Have you ever chewed a piece of gum only to find your stomach churning and growling within 20 minutes? Your chewing of gum is telling your tummy that something is coming. In the case of chewing gum, nothing is actually headed down to the stomach. You have started the digestive process but not given your digestive tract food to work on.
Carbohydrate digestion begins in the mouth with chewing. Chewing converts whole grains, fruits and veggies, and other complex carbohydrates into satisfying whole food sugars. Whole foods must be mixed with saliva and chewed until they become liquid to release their full nutritional value.
In addition, the more whole carbohydrate foods are chewed, the sweeter they become. This, in of itself, helps to naturally satisfy the “sweet tooth” and end sugar cravings.
Better carbohydrate digestion, from efficient chewing, helps to end that bloated feeling after a meal. Bloat can be carbohydrates that are not digesting well from inadequate chewing and the resultant lack of mixing with salivary enzymes. You literally stop digestion in its tracts from poor chewing habits, making the stomach and small intestine work harder than nature intended.
Chewing breaks apart proteins and fats making the oils, proteins, vitamins, minerals, and all nutrients available for maximum absorption. Because digestion becomes so efficient when you chew your food thoroughly, your body will begin to feel wonderfully light.
Chewing food well takes your mouth and senses through the whole range of flavors in foods. This mindfulness practice, while eating, ensures that your senses experience sweet, salty, bitter, pungent, sour, astringent, and spicy. By chewing and experiencing these tastes, your body is satisfied with less food. No cravings later! (When your blender chews the food for you, you miss this taste sensation experience.)

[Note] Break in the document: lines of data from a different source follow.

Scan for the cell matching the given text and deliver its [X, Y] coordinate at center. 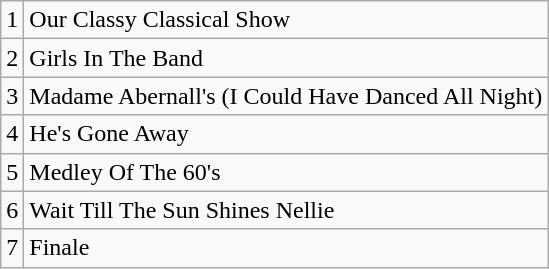
4 [12, 134]
He's Gone Away [286, 134]
Girls In The Band [286, 58]
7 [12, 248]
Madame Abernall's (I Could Have Danced All Night) [286, 96]
3 [12, 96]
Wait Till The Sun Shines Nellie [286, 210]
2 [12, 58]
1 [12, 20]
6 [12, 210]
5 [12, 172]
Finale [286, 248]
Medley Of The 60's [286, 172]
Our Classy Classical Show [286, 20]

Try this experiment: Eat a carrot. Chew it poorly (or what is normal chewing for you), leaving good size chunks in your mouth and swallow them. Aim for the size of sunflower or pumpkin seed chunks and swallow. What do you think you will find in your solid waste? You've got it, those very same chunks of carrots, virtually unchanged.
Chew another piece, slowly and taking your time, until the piece of carrot resembles smooth pudding in your mouth. No chunks will be found in your solid waste and your body will be able to absorb all the nutrients from the carrot. Chunks in your solid waste are food wasted; no nutrients can be pulled from the interior of solid chunks of food. Your digestive tract only pulls what it can from the surface area of these food chunks. When food is like “pudding” when swallowed, the food’s surface area is immense and available for digestion and absorption of nutrients.
“Drink your solids, chew your liquids.” An intelligent saying Dr. John Christopher, Naturopath, repeated over and over in the classes I took in Natural Healing and Herbal Medicine. When the solid food you swallow is in liquid form from chewing, your body can absorb all the nutrients in that food. (Whole food eating is expensive. Chew well to get your $$$ worth!) This ensures healthy cell regeneration and deposits into your nutritional banks (not withdrawals and degenerative cells!). This is a foundational practice for good nutrition and whole health.
When consuming liquids, chew them thoroughly also, so you are doing a fine job mixing those salivary enzymes with all the food that passes slowly through your mouth.